Business
World Trade Week Honors USC Marshall Center
By Evy Jacobson on May 21, 2009 2:57 PM
USC Marshall's Center for International Business and Education Research (CIBER) received a special recognition award for outstanding contributions to the trade community by a nonprofit organization at the 2009 World Trade Week Kickoff Breakfast on May 7.
The center organizes the annual Asia/Pacific Business Outlook conference, a two-day event that gives 250 executives direct access to U.S. senior commercial officers who work in U.S. embassies in a dozen Asian countries and to their American executive partners who come to USC from Asia to provide advice.
Julie Anne Hennessy, the chair of the World Trade Week award committee, presented the kudo to Richard Drobnick, chief organizer of the Asia/Pacific Business Outlook conference and director of USC Marshall’s Center for International Business Education and Research.
“I was very pleased to receive this on behalf of the USC professors who have led CIBER-funded teaching, research and outreach projects since 1990 - hundreds from the Marshall School and dozens from other USC schools,” Drobnick said.
World Trade Week was initiated in 1926 by Stanely T. Olafson, the manager of the World Trade department of the Los Angeles Area Chamber of Commerce.
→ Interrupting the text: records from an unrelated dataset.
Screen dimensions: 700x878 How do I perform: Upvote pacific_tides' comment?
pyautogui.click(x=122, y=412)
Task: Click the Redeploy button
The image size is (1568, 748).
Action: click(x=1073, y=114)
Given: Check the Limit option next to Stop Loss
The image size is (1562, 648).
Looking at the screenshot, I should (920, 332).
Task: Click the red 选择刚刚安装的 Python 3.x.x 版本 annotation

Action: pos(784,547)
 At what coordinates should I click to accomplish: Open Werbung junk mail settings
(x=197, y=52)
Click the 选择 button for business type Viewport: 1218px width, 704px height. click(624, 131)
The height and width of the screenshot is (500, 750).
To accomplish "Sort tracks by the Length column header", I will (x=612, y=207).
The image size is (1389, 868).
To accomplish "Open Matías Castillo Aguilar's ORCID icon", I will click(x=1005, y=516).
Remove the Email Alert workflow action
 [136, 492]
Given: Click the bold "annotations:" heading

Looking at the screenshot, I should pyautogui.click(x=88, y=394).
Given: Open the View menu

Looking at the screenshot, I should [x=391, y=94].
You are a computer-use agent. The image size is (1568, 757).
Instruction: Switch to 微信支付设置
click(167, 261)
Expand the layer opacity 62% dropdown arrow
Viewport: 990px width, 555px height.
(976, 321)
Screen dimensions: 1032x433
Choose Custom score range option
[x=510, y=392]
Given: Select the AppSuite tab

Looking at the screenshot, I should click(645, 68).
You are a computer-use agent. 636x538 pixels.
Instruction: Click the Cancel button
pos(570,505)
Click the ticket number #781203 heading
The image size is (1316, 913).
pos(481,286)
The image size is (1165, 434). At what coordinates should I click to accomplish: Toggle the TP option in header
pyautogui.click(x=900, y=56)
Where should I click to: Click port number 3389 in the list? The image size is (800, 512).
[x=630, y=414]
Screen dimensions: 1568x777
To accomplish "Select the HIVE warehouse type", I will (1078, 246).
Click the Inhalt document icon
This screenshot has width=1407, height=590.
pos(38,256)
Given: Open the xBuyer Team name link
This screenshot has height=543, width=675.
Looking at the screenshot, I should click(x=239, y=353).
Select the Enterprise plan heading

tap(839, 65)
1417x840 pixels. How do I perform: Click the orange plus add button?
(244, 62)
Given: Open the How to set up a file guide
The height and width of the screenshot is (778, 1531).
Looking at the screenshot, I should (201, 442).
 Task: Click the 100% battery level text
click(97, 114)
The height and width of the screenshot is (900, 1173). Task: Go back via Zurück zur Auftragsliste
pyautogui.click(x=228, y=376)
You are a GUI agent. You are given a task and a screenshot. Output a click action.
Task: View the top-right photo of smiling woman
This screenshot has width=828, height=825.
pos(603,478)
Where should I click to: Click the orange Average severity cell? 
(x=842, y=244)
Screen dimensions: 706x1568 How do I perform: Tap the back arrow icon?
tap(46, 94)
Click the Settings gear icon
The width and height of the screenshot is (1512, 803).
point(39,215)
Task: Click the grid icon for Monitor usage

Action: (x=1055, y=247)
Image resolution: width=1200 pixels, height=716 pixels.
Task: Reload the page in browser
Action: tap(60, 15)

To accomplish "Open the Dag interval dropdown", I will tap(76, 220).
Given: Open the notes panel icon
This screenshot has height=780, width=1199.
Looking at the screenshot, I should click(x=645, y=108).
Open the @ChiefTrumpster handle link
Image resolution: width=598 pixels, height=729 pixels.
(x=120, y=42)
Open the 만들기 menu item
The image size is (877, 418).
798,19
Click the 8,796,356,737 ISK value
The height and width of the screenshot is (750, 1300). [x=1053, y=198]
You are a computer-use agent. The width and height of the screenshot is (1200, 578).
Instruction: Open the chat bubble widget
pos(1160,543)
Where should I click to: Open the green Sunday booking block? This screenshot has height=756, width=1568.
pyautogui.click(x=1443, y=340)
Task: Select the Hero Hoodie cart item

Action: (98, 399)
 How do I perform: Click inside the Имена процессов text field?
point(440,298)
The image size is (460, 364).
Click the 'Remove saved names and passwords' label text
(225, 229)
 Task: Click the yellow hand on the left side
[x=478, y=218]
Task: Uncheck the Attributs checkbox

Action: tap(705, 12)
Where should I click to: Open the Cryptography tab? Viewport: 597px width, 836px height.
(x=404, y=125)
It was made a national observance by President Franklin D. Roosevelt in 1935. The original week-long observance has evolved into more than 30 events in May which focus on the contribution of international commerce to the region’s economy.
The Center for International Business Education and Research is one of 31 such centers on university campuses across the country. The centers were created to increase and promote the nation's capacity for international understanding and economic enterprise.
Administered by the U.S. Department of Education, the CIBER program links the manpower and information needs of U.S. business with the international education, language training and research capacities of universities across the country. The centers serve as regional and national resources for business, students and academics.